SQL-based analysis of hospital operations, patient trends, and financial performance.

🏥 Hospital Data Analytics | SQL Portfolio Project

SQL Status

Data Source

The dataset used in this project was sourced from Kaggle: Hospital Management Dataset by Kanak Baghel

It contains synthetic healthcare records, including patient demographics, clinical visits, and financial transactions.

Project Overview


This project presents a comprehensive SQL analysis of a hospital database, covering patient behavior, clinical operations, treatment patterns, and financial performance.

The analysis was designed to simulate real-world healthcare analytics tasks — the type of work performed by Medical Data Analysts at hospitals, NGOs, and health-tech organizations.


Dashboard Overview

To better communicate the insights derived from this SQL analysis, I have included a conceptual dashboard.

Hospital Dashboard Overview

Note on Methodology: As I am currently focusing on mastering SQL for data extraction and analysis, this dashboard was conceptualized and generated using AI assistance (Claude/Gemini).
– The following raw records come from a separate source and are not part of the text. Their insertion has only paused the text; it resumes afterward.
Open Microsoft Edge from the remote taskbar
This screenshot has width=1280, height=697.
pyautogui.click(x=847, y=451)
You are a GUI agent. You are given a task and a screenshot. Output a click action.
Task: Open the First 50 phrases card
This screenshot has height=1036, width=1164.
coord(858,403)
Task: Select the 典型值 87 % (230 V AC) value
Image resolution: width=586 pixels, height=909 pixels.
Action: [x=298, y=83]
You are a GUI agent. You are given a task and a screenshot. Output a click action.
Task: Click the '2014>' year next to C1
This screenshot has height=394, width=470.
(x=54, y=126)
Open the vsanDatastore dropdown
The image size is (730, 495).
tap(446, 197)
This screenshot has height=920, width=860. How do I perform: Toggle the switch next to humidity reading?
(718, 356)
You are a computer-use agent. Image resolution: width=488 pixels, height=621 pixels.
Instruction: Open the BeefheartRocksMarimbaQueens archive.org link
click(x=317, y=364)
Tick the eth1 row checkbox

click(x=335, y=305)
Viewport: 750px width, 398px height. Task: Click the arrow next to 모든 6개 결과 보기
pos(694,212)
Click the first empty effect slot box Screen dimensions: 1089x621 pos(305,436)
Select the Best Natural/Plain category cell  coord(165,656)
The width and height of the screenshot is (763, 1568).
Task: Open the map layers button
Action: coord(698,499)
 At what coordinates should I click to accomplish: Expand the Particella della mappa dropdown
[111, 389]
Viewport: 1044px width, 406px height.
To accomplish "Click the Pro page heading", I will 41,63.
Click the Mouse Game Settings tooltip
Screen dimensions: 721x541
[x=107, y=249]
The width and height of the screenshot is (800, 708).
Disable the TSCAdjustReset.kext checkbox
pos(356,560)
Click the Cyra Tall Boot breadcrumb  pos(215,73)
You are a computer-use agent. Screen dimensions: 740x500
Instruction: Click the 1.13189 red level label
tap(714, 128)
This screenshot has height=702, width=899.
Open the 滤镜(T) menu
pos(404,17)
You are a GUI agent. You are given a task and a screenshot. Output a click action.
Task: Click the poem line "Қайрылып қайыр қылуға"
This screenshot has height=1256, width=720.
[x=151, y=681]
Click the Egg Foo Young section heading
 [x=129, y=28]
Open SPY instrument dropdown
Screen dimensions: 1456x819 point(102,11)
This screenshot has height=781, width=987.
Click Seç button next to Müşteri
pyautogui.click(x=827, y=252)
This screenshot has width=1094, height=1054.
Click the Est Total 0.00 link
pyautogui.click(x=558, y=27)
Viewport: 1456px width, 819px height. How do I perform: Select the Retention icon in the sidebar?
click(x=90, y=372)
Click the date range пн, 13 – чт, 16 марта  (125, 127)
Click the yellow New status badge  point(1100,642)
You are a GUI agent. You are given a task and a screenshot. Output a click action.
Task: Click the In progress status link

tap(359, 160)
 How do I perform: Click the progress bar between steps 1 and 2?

This visual representation is based on the actual query results obtained from the PostgreSQL database, used here to demonstrate how clinical data can be translated into business intelligence.


Database Schema (ERD)

Below is the Entity Relationship Diagram showing the connections between Patients, Doctors, Appointments, and Treatments.

Database ERD


Database Structure

Table Rows Description
patients 50 Demographics and insurance data
doctors 10 Specialization and branch info
appointments 200 Visit records and status
treatments 200 Procedures and costs
billing 200 Payment records and methods

Analysis Sections

1. Patient Demographics & Retention

  • Gender and age group distribution
  • Loyal patient identification (3+ visits)
  • Insurance provider market share

2. Clinical Operations & Efficiency

  • Doctor workload ranking
  • No-show rate analysis by doctor
  • Branch performance comparison

3. Treatment & Service Insights

  • Most performed treatments
  • Revenue contribution by treatment type
  • Average cost analysis

4. Financial Health & Revenue Trends

  • Monthly revenue dynamics
  • Cumulative revenue (Running Total)
  • Payment status and collection risk
  • Payment method preferences

Key Findings

  • 76% of patients are returning visitors (3+ visits)
  • Central Hospital handles 42% of appointments but has the highest no-show rate (31%)
  • MRI has the highest average cost per treatment ($3,224)
  • Only 31.5% of billing is collected — $377,825 in uncollected revenue ⚠️
  • April was the strongest revenue month ($64,271)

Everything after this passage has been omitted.